III. Plaintiff's Second Amended Complaint

Plaintiff is currently housed at Corcoran State Prison in Corcoran, California. The events in the second amended complaint are alleged to have occurred while Plaintiff was housed at the California Correctional Institution ("CCI") in Tehachapi, California. Plaintiff names the following defendants (all defendants are employed at CCI unless otherwise identified): (1) Correctional Lieutenant Kristopher Campbell; (2) Secretary John Doe of CDCR; (3) Municipality of Kern County; (4) Kern County District Attorney Lisa S. Green; (5) Chief at CDCR Office of Appeals (Sacramento) M. Voong; (6) Warden Kim Holland; (7) Associate Warden J. Gutierrez; (8) Associate Warden Patrick Matzen; (9) Chief Deputy Warden E. Garcia; (10) Captain M. Lopez; (11) Captain M. Hodges; (12) Lieutenant M. Slankard; (13) Lieutenant M. Reyes; (14) Lieutenant Brian L. Parriot; (15) Lieutenant T. Kephart; (16) Kern County Deputy District Attorney L. Gordon Isen; (17) Sergeant J. Parker; (18) Sergeant T. Clayton; (19) Sergeant Andres Cantu; (20) Correctional Officer J. Davis; (21) Correctional Officer Eric Young; (22) Correctional Officer Erik Martinez; (23) Correctional Officer Scott Hollingsworth and (24) Correctional Officer Jose Uribe.
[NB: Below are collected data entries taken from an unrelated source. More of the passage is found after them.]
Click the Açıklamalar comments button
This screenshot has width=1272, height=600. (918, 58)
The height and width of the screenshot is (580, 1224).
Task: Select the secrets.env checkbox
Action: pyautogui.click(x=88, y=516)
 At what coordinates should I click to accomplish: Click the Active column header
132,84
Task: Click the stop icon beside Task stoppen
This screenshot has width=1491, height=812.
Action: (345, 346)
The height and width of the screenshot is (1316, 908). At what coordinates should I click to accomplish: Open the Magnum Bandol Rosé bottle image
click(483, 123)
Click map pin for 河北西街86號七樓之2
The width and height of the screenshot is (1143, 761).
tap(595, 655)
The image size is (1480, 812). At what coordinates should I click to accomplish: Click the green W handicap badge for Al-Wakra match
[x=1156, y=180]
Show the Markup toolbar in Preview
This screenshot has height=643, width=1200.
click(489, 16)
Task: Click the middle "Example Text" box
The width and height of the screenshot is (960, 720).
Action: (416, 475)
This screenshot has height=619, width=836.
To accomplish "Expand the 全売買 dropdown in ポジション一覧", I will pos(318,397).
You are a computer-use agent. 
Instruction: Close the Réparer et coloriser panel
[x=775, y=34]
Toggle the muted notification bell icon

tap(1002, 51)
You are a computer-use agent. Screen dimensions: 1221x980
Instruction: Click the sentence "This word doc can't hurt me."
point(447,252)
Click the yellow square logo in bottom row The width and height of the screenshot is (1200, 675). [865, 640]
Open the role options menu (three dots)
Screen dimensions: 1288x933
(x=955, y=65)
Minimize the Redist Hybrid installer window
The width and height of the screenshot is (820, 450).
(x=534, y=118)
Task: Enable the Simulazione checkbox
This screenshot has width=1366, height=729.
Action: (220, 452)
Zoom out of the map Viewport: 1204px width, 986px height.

Although Plaintiff's second amended complaint is relatively short, the allegations are confusing and do not set out a chronology of facts and alleges conclusory and disjointed statements. Nevertheless, as best the Court can determine, the Court summarizes the allegations in the chronology alleged:

On February 4, 2015, while incarcerated at CCI, and in Security Housing Unit (SHU) inmate movement was conducted through the use of mechanical restraints and hands on escort. On February 4, 2015, Defendant Cantu, Young and Martinez used illegal physical force injuring Plaintiff with lacerations, bruising and swelling to the torso, legs, head and face, chemical burns to the face and neck. Plaintiff suffered a severe asthma attack due to the use of chemical agent (OC pepper spray).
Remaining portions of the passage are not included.